The Outcome of the Work

Briggs was the primary driving force and inspiration behind the creation of the MBTI from Jung’s original work. Briggs-Myers created the physical test itself, and did the work on validation and interpretation.

The result was one of the best-known and widely used personality tools, the Myers-Briggs Type Indicator. Wikipedia reports that an estimated 50 million people have taken the MBTI. Whilst it is not widely endorsed by the academic community, and is based on largely desk-research and theorisation, rather than empirical trials, the MBTI remans popular. This is doubtless due to the ease of superficial understanding.
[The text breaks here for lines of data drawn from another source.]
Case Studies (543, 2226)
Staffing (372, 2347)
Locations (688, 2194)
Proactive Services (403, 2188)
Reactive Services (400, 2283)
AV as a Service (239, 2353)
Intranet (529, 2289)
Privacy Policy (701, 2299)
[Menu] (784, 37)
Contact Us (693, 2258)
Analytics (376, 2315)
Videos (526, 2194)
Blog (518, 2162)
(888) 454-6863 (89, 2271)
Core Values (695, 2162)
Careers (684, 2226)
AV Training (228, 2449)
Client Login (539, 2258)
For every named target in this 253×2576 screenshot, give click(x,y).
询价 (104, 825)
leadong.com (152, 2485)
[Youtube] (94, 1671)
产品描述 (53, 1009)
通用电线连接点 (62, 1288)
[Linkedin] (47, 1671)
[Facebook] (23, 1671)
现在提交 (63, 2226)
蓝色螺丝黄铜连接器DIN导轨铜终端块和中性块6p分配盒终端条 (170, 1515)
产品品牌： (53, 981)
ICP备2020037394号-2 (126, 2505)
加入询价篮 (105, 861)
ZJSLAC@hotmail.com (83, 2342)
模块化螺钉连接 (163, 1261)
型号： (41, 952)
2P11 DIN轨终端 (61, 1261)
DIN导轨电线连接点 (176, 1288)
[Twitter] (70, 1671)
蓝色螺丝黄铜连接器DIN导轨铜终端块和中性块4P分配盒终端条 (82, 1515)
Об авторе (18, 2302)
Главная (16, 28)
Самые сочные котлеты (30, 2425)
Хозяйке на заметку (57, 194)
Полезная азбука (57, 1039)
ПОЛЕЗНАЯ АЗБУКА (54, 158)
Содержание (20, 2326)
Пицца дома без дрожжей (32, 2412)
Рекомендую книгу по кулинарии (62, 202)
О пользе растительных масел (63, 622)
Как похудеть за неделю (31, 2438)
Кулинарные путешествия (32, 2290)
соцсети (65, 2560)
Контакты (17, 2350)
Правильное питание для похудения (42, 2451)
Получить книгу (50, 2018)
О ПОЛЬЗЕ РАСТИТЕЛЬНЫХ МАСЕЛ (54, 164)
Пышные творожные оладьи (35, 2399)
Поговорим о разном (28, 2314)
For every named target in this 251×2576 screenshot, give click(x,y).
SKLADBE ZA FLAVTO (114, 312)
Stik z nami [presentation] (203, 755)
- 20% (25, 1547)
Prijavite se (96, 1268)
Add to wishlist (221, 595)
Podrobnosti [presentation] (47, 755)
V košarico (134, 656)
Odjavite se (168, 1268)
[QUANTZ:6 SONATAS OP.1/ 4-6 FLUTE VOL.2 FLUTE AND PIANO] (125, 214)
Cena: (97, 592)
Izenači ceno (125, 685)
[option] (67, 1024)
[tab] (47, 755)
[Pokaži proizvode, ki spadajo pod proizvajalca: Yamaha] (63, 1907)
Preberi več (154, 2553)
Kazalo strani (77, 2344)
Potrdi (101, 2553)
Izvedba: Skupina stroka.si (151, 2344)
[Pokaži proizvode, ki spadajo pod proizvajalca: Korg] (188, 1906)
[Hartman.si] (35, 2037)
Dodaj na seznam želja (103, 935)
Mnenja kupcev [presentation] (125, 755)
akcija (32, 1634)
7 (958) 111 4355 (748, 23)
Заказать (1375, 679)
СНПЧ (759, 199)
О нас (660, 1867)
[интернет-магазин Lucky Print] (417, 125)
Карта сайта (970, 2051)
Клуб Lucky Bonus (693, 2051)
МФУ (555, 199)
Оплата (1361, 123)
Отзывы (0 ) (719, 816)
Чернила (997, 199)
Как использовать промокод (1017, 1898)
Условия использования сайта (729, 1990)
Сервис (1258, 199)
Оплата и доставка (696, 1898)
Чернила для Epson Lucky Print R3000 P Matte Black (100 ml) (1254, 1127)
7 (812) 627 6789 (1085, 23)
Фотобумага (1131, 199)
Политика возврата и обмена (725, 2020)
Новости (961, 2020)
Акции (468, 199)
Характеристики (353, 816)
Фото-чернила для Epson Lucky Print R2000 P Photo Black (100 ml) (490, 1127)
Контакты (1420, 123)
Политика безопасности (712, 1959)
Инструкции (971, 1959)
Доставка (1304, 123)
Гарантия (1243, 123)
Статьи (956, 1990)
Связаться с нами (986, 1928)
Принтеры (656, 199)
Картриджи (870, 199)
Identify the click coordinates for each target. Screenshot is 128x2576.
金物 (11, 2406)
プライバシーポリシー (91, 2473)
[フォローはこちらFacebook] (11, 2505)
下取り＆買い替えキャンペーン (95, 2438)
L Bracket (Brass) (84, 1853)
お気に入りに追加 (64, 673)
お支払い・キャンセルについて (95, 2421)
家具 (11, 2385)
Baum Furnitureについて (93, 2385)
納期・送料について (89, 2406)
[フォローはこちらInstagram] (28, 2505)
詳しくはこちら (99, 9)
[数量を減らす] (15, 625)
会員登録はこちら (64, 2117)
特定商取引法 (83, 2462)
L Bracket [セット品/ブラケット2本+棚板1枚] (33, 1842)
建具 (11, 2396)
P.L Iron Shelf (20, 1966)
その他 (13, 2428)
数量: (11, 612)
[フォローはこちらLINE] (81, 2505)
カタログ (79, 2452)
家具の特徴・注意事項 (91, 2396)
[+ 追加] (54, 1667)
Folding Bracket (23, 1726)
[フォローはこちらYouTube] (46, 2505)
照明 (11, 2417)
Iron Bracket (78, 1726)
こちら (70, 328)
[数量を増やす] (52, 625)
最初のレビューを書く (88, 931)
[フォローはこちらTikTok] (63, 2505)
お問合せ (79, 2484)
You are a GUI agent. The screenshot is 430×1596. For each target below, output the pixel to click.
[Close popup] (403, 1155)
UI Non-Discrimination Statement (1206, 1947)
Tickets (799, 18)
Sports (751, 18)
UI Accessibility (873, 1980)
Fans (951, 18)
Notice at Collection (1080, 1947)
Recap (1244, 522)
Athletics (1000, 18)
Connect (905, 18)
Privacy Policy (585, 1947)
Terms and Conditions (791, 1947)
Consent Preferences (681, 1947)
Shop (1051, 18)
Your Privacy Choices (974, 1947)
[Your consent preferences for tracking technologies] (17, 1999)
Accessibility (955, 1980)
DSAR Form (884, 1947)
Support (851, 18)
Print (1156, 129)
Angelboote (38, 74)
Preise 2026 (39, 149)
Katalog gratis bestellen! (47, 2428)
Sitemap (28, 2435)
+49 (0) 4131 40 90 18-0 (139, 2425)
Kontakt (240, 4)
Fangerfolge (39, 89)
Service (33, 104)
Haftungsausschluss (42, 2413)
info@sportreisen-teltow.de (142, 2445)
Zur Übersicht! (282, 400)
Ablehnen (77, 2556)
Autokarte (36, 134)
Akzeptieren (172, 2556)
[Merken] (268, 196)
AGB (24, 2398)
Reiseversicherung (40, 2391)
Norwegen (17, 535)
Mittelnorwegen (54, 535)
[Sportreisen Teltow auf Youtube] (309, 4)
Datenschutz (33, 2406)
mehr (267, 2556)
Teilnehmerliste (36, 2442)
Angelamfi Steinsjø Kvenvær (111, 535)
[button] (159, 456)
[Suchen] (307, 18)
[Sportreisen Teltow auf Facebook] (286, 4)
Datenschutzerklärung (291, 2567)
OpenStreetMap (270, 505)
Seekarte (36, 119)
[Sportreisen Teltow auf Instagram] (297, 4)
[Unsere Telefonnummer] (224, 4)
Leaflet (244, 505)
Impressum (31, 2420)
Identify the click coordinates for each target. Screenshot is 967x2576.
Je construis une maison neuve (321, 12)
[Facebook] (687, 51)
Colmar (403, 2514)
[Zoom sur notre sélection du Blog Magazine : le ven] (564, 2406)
The Myers-Briggs Type Indicator – MBTI

The MBTI classifies personality types along four pairs of categories. Briggs-Myers and Briggs claimed that we all fit into one of the 16 possible combinations of personality type, and that we have a dominant preference in each pair.

MBTI - Myers-Briggs Type Indicator - 16 Types
MBTI – Myers-Briggs Type Indicator – 16 Types

The Type Indicator is a test  to assess which personality type offers the ‘best fit’ with the assertion that knowing your personality type that will help you succeed in life. The three original pairs of preferences from Jung’s typology (Extraversion and Introversion, Sensing and Intuition, Thinking and Feeling) are supplemented by a fourth pair (Judging and Perceiving), added by Briggs-Myers.

This is a phenomenally rich model and there are many excellent resources online. So here, we’ll only attempt a very superficial outline of the types.

Extraversion (E) or Introversion (I)
This axis refers to where where we get our energy from, and where we direct our attention. This can be  on people and things in the outer world; extraversion. Or it can be on ourselves and our inner world; introversion.

Sensing (S) or Intuition (N)
This axis refers to how we like to deal with information. People with a Sensing preference tend to focus on the basic information, whilst the Intuiting type prefers to interpret the information, and add meaning.

Thinking (T) or Feeling (F)
This axis refers to how we like to make decisions. Thinkers like to make objective decisions, using logic and rationality. The feeling style is more subjective, considering special circumstances, and how people feel.

Judging (J) or Perceiving (P)
This axis refers to how we like to dealt with experiences and circumstances. The judging style prefers to make a choice, and stick with it. The Perceiver likes to stay open to new information and options, and respond flexibly.

Assessment of the MBTI

The MBTI correlates poorly with more robustly researched psychological traits or types models, like the Big Five Personality factors. So why do so many people readily endorse their MBTI type? The answer, I think, lies in a combination of two factors.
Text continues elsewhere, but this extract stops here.